=== Instructions ===
1. Reproduce part of the blood drive article word for word. Begin at the words that have "Forty Years of" and stop after "for 30 years.".
2. Decide whether each statement agrees with the blood drive article, answering yes or no and quoting the deciding words: (a) The drive runs from 10 a.m. to 3 p.m. (b) Walk-ins are turned away. (c) The lifetime ban on donations from gay and bisexual men began in 1977.

== Selected passage ==

Wanna help save lives? West Hollywood is hosting a community blood drive on Friday, April 3 in partnership with UCLA Health. The drive will take place from 10 a.m. to 3 p.m. in the Doheny Room at the West Hollywood Park Aquatic & Recreation Center, 8750 El Tovar Place, next to the library. Appointments are recommended. Walk-ins are welcome.
What makes this newsworthy, aside from saving lives, is that gay men are now encouraged to donate. For many queer men living in West Hollywood, walking into a blood drive and actually being eligible to give is news to them.
Forty Years of Being Told No
Most probably know by now the U.S. government put a lifetime ban on blood donations from gay and bisexual men back in 1983. This was 2 years into the AIDS crisis. At the time there wasn’t even an approved test yet to screen donated blood for HIV. The ban covered any man who’d ever had sex with another man since 1977. It stayed that way for 30 years.

===
== Study material ==

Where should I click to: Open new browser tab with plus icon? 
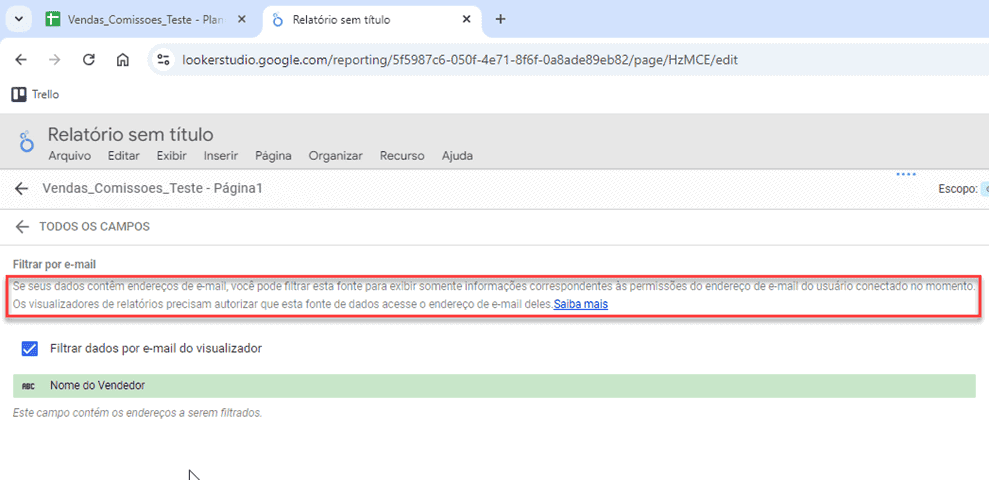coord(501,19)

===
== Study material ==

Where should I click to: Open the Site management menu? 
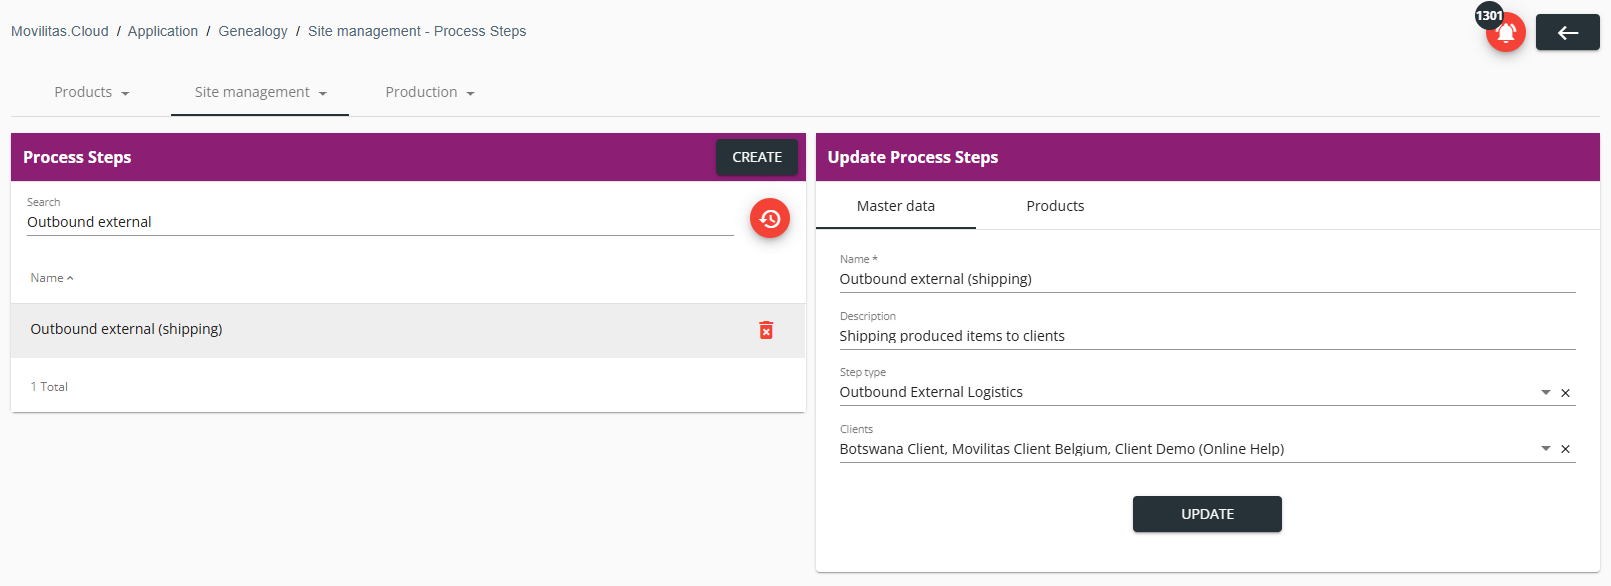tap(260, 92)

===

=== Responses to the exercise ===
1.
Forty Years of Being Told No
Most probably know by now the U.S. government put a lifetime ban on blood donations from gay and bisexual men back in 1983. This was 2 years into the AIDS crisis. At the time there wasn’t even an approved test yet to screen donated blood for HIV. The ban covered any man who’d ever had sex with another man since 1977. It stayed that way for 30 years.

2.
(a) Yes: "The drive will take place from 10 a.m. to 3 p.m."
(b) No: "Walk-ins are welcome."
(c) No: "put a lifetime ban on blood donations from gay and bisexual men back in 1983"